■ **Dataset entries**
──────────────────────────────

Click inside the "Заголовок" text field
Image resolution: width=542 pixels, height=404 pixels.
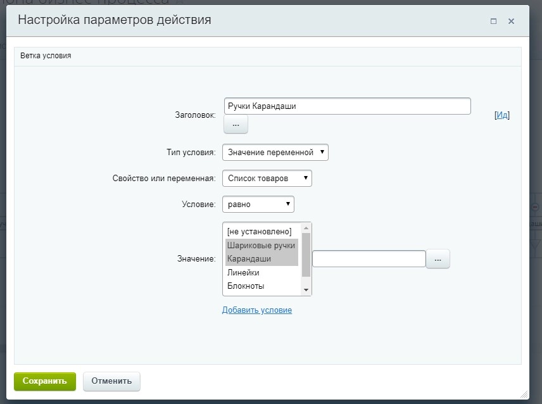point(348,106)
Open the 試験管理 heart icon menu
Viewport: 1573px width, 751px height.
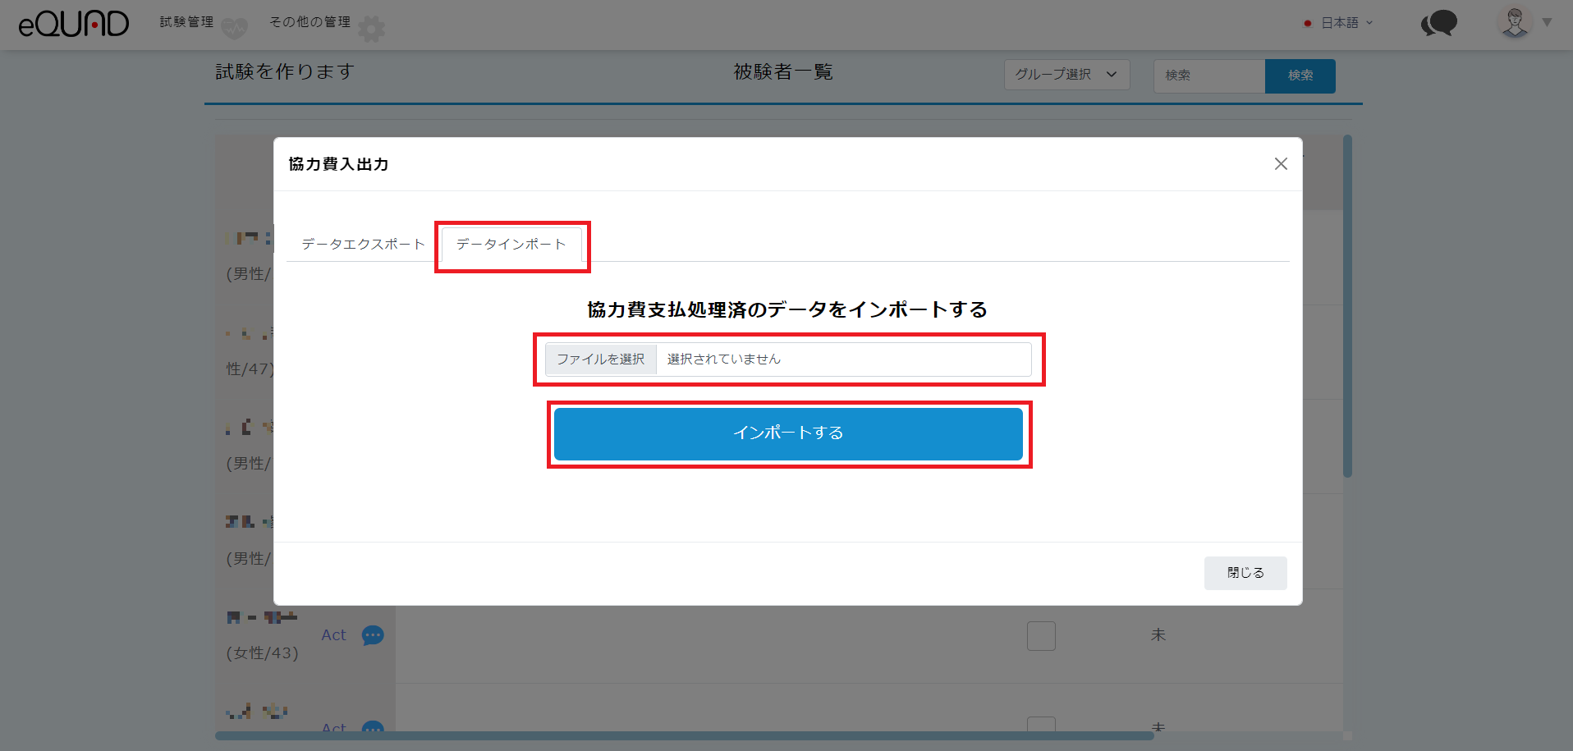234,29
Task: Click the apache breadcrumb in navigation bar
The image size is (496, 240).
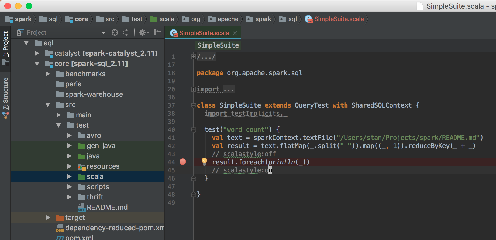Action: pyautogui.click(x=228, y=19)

──────────────────────────────

From the first line to the last, set down the records word for word and drop the images.

Click inside the "Заголовок" text field
Image resolution: width=542 pixels, height=404 pixels.
point(348,106)
Open the 試験管理 heart icon menu
Viewport: 1573px width, 751px height.
234,29
Task: Click the apache breadcrumb in navigation bar
The image size is (496, 240).
Action: pyautogui.click(x=228, y=19)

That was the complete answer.